Summer’s in full swing and for most people that means school’s out and it’s time to keep the kids busy. Although we homeschool our kids, they still have some semblance of summer.
A HOT summer.
It’s hot here in FL. And humid. And miserable.
Hot enough that our air conditioner can barely keep up.
So I thought about evaporative cooling. Yeah, I was watching Electric Company the other day with my oldest and they were talking about evaporative cooling. You know, how one of those fan misters work allowing water to evaporate off your body and it takes some of the body heat with it.
As we are among the .01% of Floridians that do not have a pool, and the Y is super-packed with summer camp kids, I started looking at other options.
I searched the interwebs and found some cool stuff. To keep cool. And not the $$ water attractions that saturate our theme park-dotted landscape.
Enter the splash park. Run by our own parks department.
Apparently we have two of them within a few miles. I bet you have one too.
Think glorified garden hose and sprinkler. I think when Pete and I were in elementary school they actually hooked up and sprinkler and let us run through it one day.
Anyway, there were funky calder-like sculptures that spray, drench, mist and plain out shoot water. Fountains that shoot up from the ground.
And water guns that get dominated by the bigger kids.

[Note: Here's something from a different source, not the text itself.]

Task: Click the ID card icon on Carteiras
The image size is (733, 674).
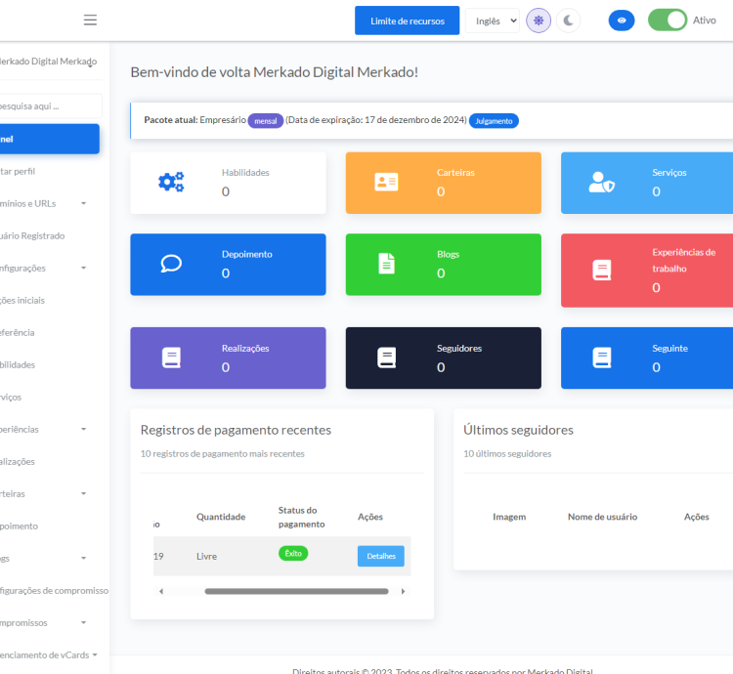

I told Forrest when he wants to use one to tell the kid his mom is calling him. It worked everytime. Ha.
It reminded me how Pete’s dad use to play the old fake cop role or whatever it was. Pete and I at the arcade…some kid is hogging the Defender game…enter Mr. Fazio and he’d flip his wallet around and say something like “game inspector, I’ve got to check out this machine…” and Pete and Marty would get to play now. Ha. Again.
And it was awesome. Oh, the splash park, that is.
Only $1 per child and they can run within a gated, monitored area, get soaking wet and simultaneously get cool by evaporation (well…kind of). There was something for all ages, my oldest was manning the squirt guns, the twins were turning the wheel for the “dumping bucket” and my toddler was fascinated by the water fountain coming right out of the ground.
So a few tips if you go:
- Pack a little cooler with snacks, water
- Do I have to mention sunscreen?
- Water shoes. I got some for the family at Target and Wal-Mart. The park is made of concrete and helps to keep feet from getting all raw
- Watch the little ones close as the bigger ones tend to run and collide with them.
- Bandages and that spray disinfectant/pain reliever. Concrete…and collisions, remember?
Okay so I’m writing this like I just discovered it, but in reality I did last summer. And when I took the kids to Grandma’s house in North Carolina, I had sought out a splash park there too. Even tiny Morganton, NC had one, so like I said, I’ll bet you do too.
Alright, fight summer boredom and search out a splash park. As a bonus, your kids will get exceptionally tired and go to bed early, unless of course, some kid poops in the park and they shut it down early. Did I mention swim diapers above?
p.s. It wasn’t my kid who pooped.
1 Comment
Pete Fazio
Yeah my dad also used to pull that at Wet ‘N Wild. We’d want to use a water cannon or something to blast kids and he’d say we needed to test that gun.